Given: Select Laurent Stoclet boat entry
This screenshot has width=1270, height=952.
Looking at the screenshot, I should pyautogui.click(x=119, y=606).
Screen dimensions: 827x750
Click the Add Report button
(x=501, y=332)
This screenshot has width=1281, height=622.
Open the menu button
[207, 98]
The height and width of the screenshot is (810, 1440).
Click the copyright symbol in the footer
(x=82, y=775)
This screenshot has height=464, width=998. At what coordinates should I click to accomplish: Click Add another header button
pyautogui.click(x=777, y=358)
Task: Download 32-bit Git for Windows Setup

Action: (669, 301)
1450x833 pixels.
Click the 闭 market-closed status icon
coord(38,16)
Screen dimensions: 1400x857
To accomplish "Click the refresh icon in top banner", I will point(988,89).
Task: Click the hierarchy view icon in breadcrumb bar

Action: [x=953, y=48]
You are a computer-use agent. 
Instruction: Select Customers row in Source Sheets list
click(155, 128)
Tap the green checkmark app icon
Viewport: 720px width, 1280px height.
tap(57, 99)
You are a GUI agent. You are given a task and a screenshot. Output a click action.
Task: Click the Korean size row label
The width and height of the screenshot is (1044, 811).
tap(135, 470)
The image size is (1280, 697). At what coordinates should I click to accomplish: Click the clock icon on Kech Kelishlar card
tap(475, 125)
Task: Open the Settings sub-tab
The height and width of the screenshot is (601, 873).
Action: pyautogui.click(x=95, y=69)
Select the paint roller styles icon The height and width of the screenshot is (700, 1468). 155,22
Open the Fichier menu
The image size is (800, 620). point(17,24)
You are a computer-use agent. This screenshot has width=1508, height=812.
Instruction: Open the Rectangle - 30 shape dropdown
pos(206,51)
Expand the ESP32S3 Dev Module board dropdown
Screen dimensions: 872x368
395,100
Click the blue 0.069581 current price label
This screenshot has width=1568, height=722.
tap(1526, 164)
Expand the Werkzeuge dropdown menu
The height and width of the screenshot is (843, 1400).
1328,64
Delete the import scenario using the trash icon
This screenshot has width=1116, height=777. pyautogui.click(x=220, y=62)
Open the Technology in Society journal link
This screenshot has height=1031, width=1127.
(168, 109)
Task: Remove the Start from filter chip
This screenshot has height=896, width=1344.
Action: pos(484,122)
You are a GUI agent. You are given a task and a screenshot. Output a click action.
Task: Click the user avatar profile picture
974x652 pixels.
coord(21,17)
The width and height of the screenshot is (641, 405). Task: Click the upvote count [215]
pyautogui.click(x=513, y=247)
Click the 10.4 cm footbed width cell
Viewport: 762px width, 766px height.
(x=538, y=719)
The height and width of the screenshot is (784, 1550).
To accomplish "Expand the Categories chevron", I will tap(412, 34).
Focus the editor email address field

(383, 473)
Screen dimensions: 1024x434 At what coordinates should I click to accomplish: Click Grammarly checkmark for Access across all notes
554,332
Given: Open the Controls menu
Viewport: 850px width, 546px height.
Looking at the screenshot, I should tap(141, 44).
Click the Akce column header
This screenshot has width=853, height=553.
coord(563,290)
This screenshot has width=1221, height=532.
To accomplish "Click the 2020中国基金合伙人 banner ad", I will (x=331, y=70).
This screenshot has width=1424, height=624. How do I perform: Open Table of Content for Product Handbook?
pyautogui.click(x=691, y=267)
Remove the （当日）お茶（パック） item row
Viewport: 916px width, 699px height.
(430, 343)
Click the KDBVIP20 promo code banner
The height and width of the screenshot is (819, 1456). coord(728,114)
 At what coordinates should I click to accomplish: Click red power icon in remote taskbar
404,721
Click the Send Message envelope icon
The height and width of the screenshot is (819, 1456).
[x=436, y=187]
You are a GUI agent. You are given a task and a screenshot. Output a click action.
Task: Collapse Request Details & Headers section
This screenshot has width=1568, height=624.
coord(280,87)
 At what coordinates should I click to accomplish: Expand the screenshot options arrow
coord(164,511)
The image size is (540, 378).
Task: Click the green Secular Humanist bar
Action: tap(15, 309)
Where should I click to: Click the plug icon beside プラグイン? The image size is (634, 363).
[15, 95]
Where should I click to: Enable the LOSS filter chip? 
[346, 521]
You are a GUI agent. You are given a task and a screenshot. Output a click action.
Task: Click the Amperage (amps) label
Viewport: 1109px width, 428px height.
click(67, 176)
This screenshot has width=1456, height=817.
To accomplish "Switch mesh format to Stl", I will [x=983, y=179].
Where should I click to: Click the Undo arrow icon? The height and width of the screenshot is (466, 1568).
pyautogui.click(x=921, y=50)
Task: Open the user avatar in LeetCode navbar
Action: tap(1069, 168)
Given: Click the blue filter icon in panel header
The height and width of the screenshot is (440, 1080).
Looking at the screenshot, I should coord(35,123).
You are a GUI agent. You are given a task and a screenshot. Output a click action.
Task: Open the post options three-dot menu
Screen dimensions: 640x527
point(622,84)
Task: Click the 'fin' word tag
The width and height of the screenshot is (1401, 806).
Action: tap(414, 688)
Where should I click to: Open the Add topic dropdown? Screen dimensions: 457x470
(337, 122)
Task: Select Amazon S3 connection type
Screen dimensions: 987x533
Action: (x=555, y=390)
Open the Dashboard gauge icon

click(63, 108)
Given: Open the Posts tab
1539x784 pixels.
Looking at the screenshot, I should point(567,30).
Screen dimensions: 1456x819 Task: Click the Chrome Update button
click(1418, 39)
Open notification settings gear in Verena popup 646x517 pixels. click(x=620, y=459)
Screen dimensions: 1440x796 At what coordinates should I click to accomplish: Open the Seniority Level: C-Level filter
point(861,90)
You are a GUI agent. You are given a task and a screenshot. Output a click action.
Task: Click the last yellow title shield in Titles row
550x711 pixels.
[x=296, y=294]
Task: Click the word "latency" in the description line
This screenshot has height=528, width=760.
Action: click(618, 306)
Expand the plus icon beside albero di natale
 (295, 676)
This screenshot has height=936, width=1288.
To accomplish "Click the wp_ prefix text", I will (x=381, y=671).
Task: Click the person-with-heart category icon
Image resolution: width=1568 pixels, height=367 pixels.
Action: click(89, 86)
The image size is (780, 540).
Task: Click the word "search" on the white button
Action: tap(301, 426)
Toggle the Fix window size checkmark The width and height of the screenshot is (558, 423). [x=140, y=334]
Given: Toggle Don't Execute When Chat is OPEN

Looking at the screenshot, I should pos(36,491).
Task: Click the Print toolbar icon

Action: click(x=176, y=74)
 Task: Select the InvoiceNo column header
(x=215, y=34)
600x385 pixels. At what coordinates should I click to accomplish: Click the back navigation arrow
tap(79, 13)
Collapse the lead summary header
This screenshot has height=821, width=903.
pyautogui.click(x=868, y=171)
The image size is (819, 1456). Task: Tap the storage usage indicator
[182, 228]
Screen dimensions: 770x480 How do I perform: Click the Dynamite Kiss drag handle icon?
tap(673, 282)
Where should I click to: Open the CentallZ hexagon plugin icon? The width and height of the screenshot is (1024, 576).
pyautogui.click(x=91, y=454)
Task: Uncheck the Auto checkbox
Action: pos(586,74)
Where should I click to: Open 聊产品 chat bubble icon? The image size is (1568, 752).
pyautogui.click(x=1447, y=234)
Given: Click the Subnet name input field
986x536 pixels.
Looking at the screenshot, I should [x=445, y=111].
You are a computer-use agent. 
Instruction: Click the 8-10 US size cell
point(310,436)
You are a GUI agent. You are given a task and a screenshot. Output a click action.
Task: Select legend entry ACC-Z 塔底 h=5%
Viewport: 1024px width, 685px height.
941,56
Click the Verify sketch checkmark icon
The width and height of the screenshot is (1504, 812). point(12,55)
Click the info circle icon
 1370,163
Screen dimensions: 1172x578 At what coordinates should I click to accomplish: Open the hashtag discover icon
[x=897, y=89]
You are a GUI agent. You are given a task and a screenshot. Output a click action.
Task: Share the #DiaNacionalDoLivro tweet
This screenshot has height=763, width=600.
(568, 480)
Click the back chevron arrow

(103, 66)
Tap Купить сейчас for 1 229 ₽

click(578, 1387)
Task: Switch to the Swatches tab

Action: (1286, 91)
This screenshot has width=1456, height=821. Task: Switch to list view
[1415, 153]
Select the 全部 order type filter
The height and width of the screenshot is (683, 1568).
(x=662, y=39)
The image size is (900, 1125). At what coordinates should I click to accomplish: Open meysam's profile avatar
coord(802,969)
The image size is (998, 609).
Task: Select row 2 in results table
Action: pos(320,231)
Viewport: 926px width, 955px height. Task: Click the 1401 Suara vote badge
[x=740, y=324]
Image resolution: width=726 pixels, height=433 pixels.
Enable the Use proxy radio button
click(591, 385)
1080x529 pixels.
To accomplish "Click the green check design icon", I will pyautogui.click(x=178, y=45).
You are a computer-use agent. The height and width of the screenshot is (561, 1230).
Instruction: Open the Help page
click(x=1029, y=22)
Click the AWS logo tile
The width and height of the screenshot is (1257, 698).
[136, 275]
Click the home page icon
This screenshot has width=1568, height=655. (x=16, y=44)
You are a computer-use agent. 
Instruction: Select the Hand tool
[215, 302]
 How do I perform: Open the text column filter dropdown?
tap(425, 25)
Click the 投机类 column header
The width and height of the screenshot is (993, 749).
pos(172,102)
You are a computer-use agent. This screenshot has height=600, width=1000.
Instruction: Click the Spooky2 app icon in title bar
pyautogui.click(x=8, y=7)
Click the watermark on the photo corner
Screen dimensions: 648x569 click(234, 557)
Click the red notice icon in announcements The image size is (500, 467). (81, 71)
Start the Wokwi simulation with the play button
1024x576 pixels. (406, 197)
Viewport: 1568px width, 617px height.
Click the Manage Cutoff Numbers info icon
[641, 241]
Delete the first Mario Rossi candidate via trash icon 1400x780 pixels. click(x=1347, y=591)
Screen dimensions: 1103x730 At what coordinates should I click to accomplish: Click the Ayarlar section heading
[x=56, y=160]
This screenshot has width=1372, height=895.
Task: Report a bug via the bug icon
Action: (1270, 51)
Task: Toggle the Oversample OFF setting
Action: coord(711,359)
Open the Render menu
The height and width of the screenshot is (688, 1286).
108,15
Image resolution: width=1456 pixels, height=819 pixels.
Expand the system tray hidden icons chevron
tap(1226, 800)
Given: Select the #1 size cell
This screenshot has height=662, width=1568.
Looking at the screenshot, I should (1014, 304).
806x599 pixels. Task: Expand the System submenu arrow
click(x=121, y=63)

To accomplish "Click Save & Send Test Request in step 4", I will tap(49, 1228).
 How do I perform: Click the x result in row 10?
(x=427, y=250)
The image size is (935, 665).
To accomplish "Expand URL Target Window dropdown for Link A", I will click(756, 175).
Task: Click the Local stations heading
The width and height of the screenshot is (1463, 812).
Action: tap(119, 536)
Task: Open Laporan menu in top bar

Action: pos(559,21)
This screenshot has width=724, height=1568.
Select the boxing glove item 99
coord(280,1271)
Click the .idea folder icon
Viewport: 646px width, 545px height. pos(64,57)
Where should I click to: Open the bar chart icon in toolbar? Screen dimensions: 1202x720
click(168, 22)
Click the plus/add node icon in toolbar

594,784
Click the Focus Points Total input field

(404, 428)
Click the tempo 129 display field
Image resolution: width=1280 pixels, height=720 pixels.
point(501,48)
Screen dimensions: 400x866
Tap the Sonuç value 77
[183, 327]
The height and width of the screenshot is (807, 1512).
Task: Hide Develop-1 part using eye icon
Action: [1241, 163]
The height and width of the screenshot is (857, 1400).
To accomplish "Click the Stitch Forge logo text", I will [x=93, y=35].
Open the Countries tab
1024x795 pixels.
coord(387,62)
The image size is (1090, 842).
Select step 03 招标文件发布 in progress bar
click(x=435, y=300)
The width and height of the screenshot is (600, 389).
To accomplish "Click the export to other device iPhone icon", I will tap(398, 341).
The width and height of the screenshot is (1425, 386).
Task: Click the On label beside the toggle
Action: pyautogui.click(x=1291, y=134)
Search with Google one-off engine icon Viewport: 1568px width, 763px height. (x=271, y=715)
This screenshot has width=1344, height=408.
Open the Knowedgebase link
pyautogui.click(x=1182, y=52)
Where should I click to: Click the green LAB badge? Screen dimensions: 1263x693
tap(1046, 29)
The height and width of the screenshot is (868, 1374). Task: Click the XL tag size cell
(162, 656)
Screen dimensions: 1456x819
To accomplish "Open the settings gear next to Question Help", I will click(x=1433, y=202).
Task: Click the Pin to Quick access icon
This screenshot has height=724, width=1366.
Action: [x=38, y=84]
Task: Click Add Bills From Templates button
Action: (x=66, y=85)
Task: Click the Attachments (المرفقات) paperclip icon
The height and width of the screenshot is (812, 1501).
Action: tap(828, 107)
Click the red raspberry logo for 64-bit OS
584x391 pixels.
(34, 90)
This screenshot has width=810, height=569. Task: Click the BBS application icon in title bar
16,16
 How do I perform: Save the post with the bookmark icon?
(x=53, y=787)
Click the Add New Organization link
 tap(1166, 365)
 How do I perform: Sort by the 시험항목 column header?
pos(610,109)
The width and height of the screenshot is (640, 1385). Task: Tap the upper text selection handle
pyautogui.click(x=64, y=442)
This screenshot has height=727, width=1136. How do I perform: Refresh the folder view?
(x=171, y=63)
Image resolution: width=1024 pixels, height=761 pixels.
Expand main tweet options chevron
__________________________________________________
Problem statement:
Please set down the stretch of the material from the line containing "Open notification settings" through the line containing "point(861,90)", copying each line exactly.

Task solution:
Open notification settings gear in Verena popup 646x517 pixels. click(x=620, y=459)
Screen dimensions: 1440x796 At what coordinates should I click to accomplish: Open the Seniority Level: C-Level filter
point(861,90)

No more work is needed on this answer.